Kita yakin bahwa hukum yang diturunkan Al-Qur'an inilah jalan yang baik. Sekiranya di serata-rata negeri Islam yang berlaku sekarang ialah hukum pidana secara Barat, bukanlah berarti bahwa itulah yang lebih bagus, hanyalah karena beratus tahun lamanya hukum BarAllah yang menguasai negeri-negeri Islam sebab mereka jajah. Akan tetapi, di negeri-negeri Islam yang telah merdeka, di zaman sekarang mulai timbul kembali peninjauan atas hukum dan pembinaan hukum yang sesuai dengan kepribadian bangsa itu sendiri, di antaranya di negeri kita Indonesia. Tidaklah mustahil bahwa perkembangan pikiran kita akan sampai juga kepada cara islam ini; qishash dasar pertama, maaf yang kedua, dan diyat, yaitu ganti kerugian di bawah tilikan hakim, yang ketiga.
Ayat 179
“Dan untuk kamu dalam hal qishash itu ada kehidupan, wahai orang-orang yang mempunyai pikiran dalam."
Artinya, dengan adanya hukum qishash, nyawa bayar nyawa, sebagai hukum tingkat pertama, terjaminlah kehidupan masyarakat. Orang yang akan membunuh berpikir terlebih dahulu sebab dia pun akan dibunuh. Lantaran itu, hiduplah orang dengan aman dan damai, dan dapAllah dibendung kekacauan dalam masyarakat karena yang kuat berlantas angan kepada yang lemah.

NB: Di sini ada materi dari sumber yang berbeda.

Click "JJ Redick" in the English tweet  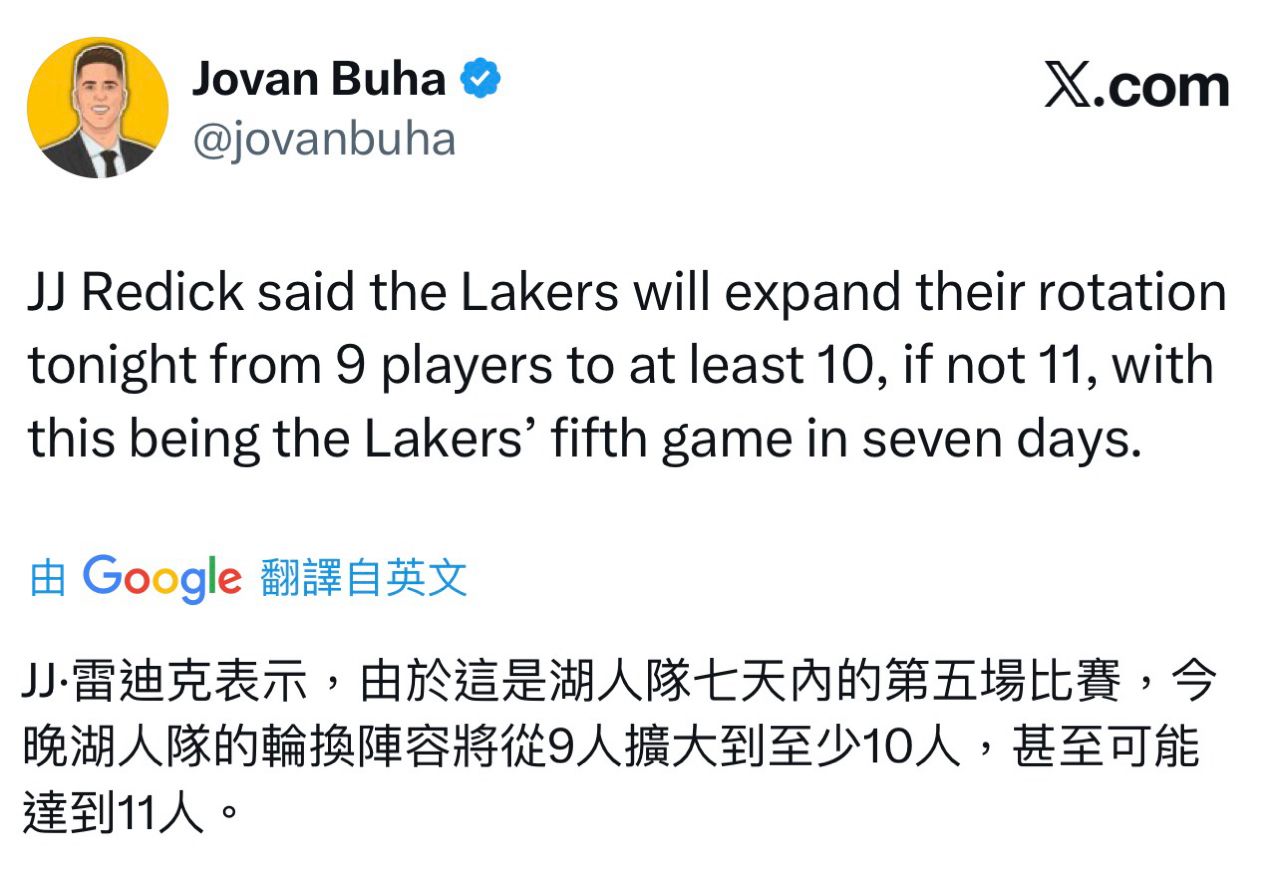click(x=136, y=293)
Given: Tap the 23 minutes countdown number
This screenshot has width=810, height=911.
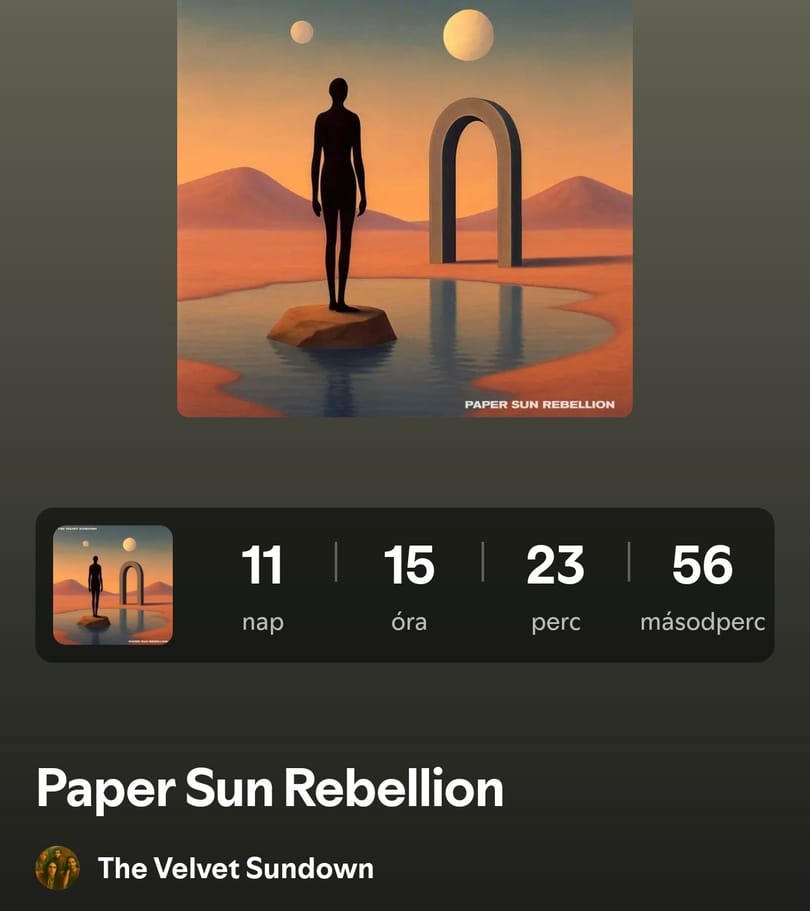Looking at the screenshot, I should point(555,565).
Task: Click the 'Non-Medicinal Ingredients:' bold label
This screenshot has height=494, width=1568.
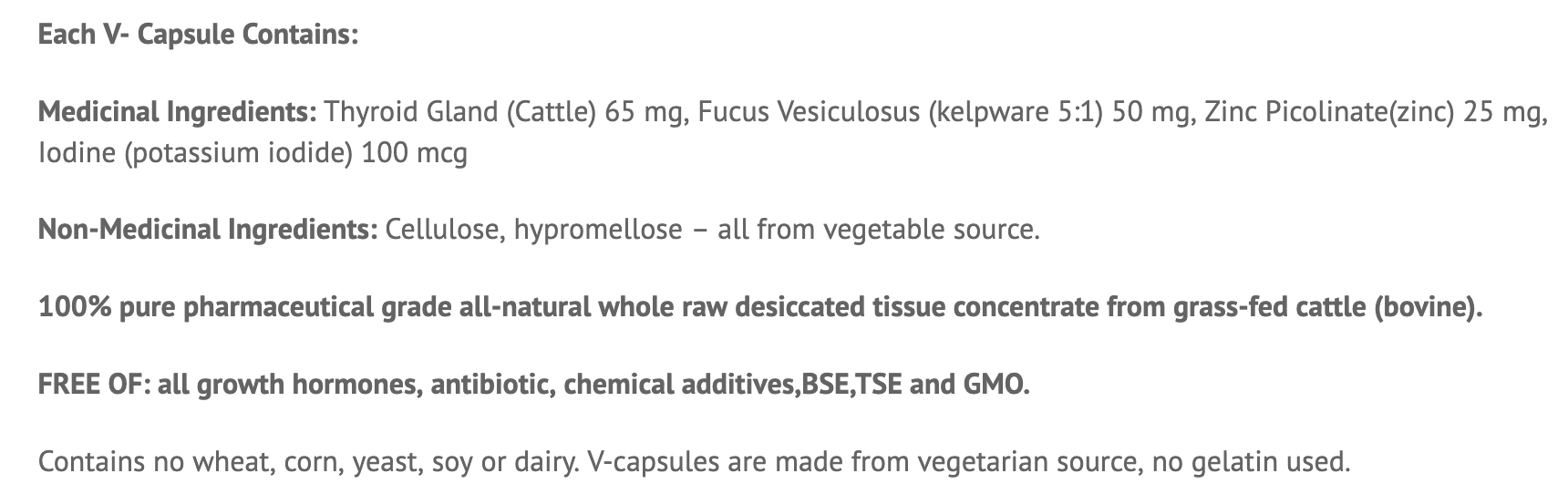Action: point(207,229)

Akan tetapi, kalau si pembunuh hanya dihukum misalnya lima belas tahun dan apabila datang hari besar mungkin pula hukumannya dipotong, orang-orang yang telah rusak akhlaknya akan merasa mudah saja membunuh sesama manusia. Ada penjahat yang bahkan lebih senang masuk-keluar penjara, ada yang memberi gelar bahwa penjara itu “hotel prodeo" atau pondokan gratis, dan sebagainya. Sungguh pun demikian, selalu juga ada terdengar ahli-ahli ilmu masyarakat yang meminta supaya hukum bunuh itu ditiadakan. Akan tetapi, apa yang dikatakan Al-Qur'an adalah lebih tepat. Lebih baik dipegang pangkal kata, yaitu utang nyawa bayar nyawa. Adapun membunuh dengan tidak sengaja ataupun dengan sebab-sebab lain, itu dapAllah diserahkan kepada penyelidikan polisi, jaksa, atau hakim sehingga menjatuhkan hukum dapat dengan seadil-adilnya. Namun, meniadakan hukum bunuh sama sekali adalah suatu teori yang terlalu cayah (lengah). Sebab, ahli-ahli penyakit jiwa manusia telah membuktikan memang ada kejahatan jiwa yang hanya dengan hukuman matilah baru dapat dibereskan. Apalagi orang yang telah membunuh, menjadi amat rusak jiwanya, sehingga bila bertengkar sedikit saja, mudah saja dia mencabut belati dan hendak membunuh lagi.
Maka, di akhir ayat dinyatakan kunci yang sebenarnya,
“Supaya kamu semua menjadi orang-orang yang bertakwa."